夜空に煌々と光を放つ銀の月は、どこかジラルドにも似ている。
「…………早く、会いたいな」
まだ快楽の余韻が残る瞳を伏せ、切ない声でアシェンは言った。
そして敷布を失ったベッドに身を横たえ、虚脱感の中に吸い込まれるように眠りに落ちた。
***
翌日、何とか敷布の始末をしたアシェンはいつも通りにしていた。
ところがそのつもりでいたのは本人だけだったらしく、昼過ぎにいつも厳しい父親が突然こう言ったのだ。
「アシェン、お前は今日はもういいからしばらく休んでいろ」
びっくりしたアシェンだが、兄のカルアンまでいっしょになってこう言った。
「目の下、くま出来てるぞ。
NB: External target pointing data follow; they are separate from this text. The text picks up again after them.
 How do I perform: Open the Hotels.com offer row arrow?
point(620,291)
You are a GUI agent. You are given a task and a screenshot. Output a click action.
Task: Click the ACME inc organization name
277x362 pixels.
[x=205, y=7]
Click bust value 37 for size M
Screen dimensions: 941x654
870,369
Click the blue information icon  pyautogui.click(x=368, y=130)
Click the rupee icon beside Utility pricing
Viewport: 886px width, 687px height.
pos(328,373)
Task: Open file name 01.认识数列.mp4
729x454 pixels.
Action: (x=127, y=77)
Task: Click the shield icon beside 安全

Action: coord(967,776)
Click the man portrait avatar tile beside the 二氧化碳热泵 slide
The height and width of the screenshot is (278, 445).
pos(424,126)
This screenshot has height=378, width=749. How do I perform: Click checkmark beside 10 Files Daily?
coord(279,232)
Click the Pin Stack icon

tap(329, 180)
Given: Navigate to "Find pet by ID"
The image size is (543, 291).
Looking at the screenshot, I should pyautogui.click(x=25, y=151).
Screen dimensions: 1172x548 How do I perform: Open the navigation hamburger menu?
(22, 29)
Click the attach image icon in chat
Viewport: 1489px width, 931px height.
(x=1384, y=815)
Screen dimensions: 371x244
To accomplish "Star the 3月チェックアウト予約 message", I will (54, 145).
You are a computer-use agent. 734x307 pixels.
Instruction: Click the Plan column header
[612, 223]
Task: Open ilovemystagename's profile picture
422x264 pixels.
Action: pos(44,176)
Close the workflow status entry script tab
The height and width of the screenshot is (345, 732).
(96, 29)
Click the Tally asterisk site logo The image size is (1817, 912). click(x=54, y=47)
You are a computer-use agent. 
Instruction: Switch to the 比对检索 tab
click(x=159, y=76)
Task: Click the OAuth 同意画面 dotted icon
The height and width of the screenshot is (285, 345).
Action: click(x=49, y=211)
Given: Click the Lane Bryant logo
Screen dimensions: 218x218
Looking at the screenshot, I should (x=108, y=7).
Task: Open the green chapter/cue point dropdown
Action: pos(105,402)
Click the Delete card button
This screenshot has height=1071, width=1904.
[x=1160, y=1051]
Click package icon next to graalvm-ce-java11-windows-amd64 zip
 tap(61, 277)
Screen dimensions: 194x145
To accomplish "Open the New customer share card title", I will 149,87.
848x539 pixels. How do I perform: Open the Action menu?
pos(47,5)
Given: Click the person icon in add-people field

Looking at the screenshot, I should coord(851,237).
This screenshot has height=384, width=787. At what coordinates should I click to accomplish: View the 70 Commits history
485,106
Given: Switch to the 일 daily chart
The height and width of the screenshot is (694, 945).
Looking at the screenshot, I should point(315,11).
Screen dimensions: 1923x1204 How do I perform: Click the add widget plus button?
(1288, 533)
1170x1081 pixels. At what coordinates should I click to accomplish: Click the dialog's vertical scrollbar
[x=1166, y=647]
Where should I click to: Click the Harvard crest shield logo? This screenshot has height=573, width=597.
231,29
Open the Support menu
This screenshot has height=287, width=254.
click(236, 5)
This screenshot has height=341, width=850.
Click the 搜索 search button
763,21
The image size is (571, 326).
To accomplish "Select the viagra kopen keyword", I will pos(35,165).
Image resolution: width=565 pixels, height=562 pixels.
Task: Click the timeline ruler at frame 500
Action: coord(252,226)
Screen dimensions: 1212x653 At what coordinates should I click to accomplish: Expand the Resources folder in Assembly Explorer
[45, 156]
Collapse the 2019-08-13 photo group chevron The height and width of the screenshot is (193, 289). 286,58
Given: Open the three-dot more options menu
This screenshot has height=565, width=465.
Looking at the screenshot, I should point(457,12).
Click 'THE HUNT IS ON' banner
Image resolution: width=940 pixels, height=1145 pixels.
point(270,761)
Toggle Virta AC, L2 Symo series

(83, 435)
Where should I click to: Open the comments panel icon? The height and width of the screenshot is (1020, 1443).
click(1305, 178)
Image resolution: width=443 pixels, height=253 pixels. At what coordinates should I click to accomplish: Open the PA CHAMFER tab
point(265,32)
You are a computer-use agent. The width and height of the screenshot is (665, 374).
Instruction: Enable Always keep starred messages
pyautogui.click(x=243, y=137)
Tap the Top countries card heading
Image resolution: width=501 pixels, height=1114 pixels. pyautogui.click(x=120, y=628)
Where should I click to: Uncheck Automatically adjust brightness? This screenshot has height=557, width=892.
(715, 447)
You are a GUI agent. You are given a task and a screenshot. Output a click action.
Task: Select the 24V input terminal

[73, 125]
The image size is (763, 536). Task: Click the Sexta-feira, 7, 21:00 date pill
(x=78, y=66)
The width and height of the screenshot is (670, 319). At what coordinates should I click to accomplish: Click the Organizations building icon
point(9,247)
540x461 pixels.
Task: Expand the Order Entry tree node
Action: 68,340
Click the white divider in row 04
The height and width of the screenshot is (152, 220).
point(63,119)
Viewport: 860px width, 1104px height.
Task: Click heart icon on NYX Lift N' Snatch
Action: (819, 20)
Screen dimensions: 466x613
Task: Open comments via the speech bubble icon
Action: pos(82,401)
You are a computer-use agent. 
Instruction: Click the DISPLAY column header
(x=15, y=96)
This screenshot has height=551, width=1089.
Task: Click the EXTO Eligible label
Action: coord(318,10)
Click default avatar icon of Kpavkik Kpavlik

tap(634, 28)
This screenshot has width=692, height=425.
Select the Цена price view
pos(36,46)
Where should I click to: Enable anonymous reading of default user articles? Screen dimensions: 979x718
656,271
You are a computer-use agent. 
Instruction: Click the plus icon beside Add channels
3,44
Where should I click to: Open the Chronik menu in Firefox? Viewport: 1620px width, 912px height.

いいから休んでろって」
連日の寝不足のため、アシェンの顔色は相当悪い。
疲れている自覚もあるが、事情が事情である。
後ろめたさもあってアシェンはいいよ、と言ったが、カルアンは問答無用で弟の腕を引っ張り部屋へ戻してしまった。
その上彼もすぐには出て行かない。
戸惑いながらとりあえず、ベッドに座ったアシェンの前に椅子を引いてきてその上にどっかりと腰かけてしまう。
ますます戸惑うアシェンだが、カルアンの表情はむしろいつもよりも優しいぐらいだった。
「……そんなに、あいつと仲良くなってるなんて知らなかったんだよ」
ふてくされたような一言に驚けば、カルアンはばつの悪い顔になりがりがりと頭をかく。